En réalité, les "critères" avancés par la benjamine de l'Assemblée nationale correspondent plus au fascisme, qu'elle évoque d'elle-même, qu'à l'extrême droite au sens large. Depuis la saillie de Marine Le Pen, qui souhaitait faire condamner quiconque - y compris la presse - qualifierait le FN de parti d'extrême droite, de nombreux chercheurs et spécialistes de ce courant politique se sont penchés sur la question. Et tous tombent d'accord sur un point : les principaux ressorts idéologiques du Front national, qui se traduisent concrètement dans son programme, relèvent de la pensée d'extrême droite.
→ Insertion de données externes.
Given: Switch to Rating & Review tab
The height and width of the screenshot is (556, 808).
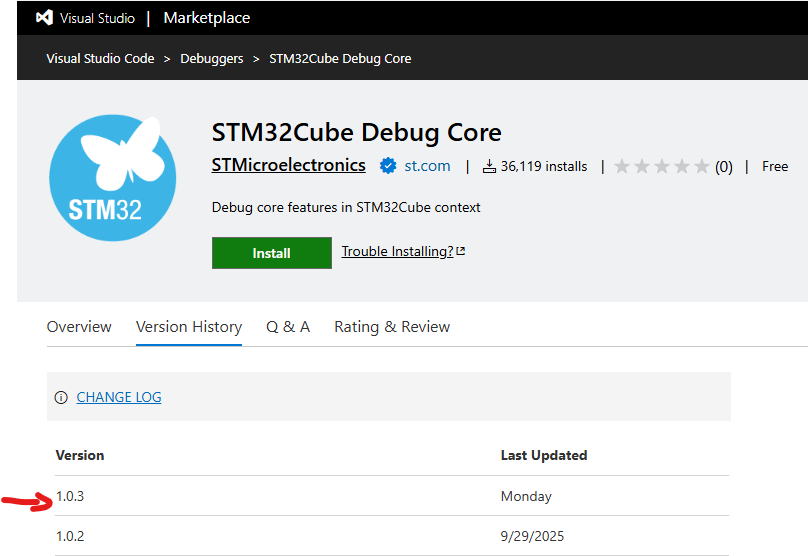Looking at the screenshot, I should point(392,327).
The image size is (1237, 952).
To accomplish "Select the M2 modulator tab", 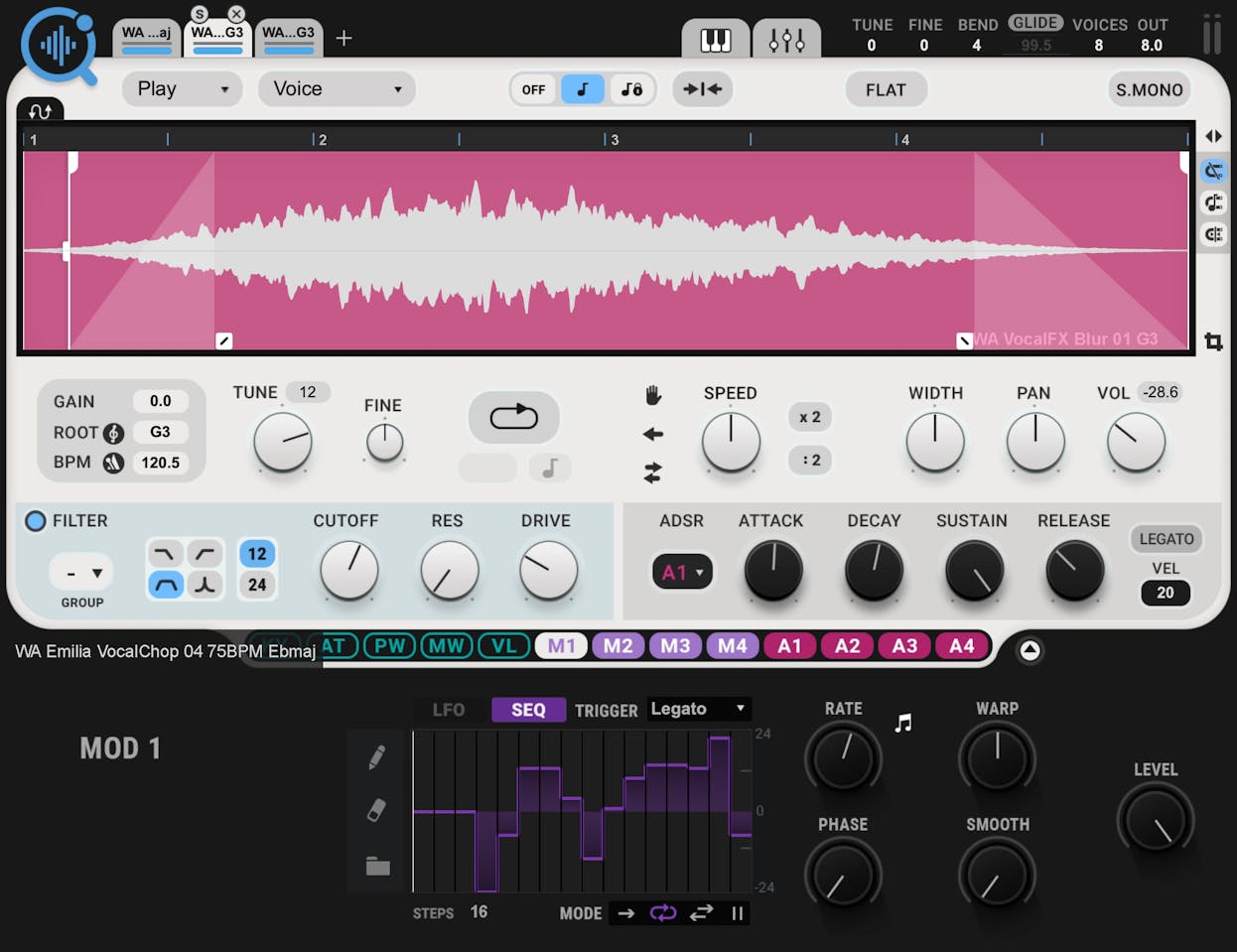I will 618,646.
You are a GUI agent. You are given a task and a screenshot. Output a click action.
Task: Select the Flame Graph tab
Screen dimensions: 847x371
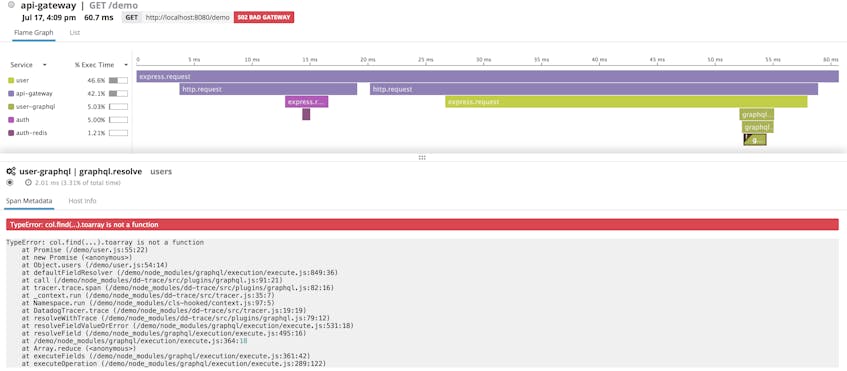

Le politologue Pascal Perrineau expliquait ainsi à Slate, en 2011 (article actualisé en 2013) :
"D’un point de vue universitaire, le terme ne vise pas à stigmatiser. Simplement, dans l’histoire, le programme, l’analyse du parti, il y a des éléments forts d’intimité avec ce courant. D’abord, un diagnostic de la société fondé sur la notion de décadence : déclin de la natalité, perte de la solidarité nationale, etc. Puis l’explication par une causalité diabolique, un bouc émissaire, comme les immigrés. Ensuite, une utopie du passé, visant à restaurer les valeurs perdues. Enfin, un culte du chef qui exprimerait en direct toutes les préoccupations du peuple.
"
Dans les colonnes du Monde en avril 2015, l'historien Nicolas Lebourg identifiait un certain nombre de marqueurs d'extrême droite dans le discours et les propositions du FN : "l'altérophobie" ("la peur de la différence, de l'autre", perceptible par exemple dans son propos qui relie insidieusement immigration, islam et islamisme), "l'autophilie" ("célébration d’un peuple dont l’âge d’or est passé, menacé d’être 'dilué' dans une autre culture [voir ici], et qu’il s’agirait de régénérer par l’action de l’État", paraphrasait Le Monde), la "préférence nationale" ("Cette manière de lier les droits à une origine est tout à fait un point de vue d’extrême droite", selon Lebourg) ou encore une vision "organiciste" de l’État (le parti souhaitant "imposer une norme à l’espace public", notamment en termes d'interdiction du port de tout signe religieux dans quelque lieu que ce soit ; "Si on n’entre pas dans le moule, on est un mauvais Français. [...] Cette vision-là n’est pas républicaine, et on ne retrouve ce genre d’idées dans aucun autre parti politique", expliquait l'historien).
Slate interrogeait également le chercheur Jean-Yves Camus et écrivait :
"Jean-Yves Camus évoque lui 'l'ethnocentrisme, une vision hiérarchisante de la société, le rejet d'une société multiculturelle', ainsi qu’un 'rejet des élites traditionnelles, de l'ensemble des partis politiques traditionnels'. Selon le chercheur, il est donc légitime d’utiliser le terme 'extrême droite' pour parler du FN 'à la condition qu'on ne confonde pas extrême droite avec néo-fascisme ou néo-nazi, ce que à l'évidence, le Front national n'est pas'.
"
Quant à l'idée de Marion Maréchal-Le Pen selon laquelle le FN n'est pas d'extrême droite puisqu'il est respectueux du parlementarisme, elle ne tient pas. N'importe quel parti d'extrême droite, voire fasciste ou néo-nazi, peut prétendre à accéder au pouvoir par les urnes, pour peu qu'il décide de se plier au jeu démocratique. L'histoire mais aussi l'actualité européenne le montrent aisément.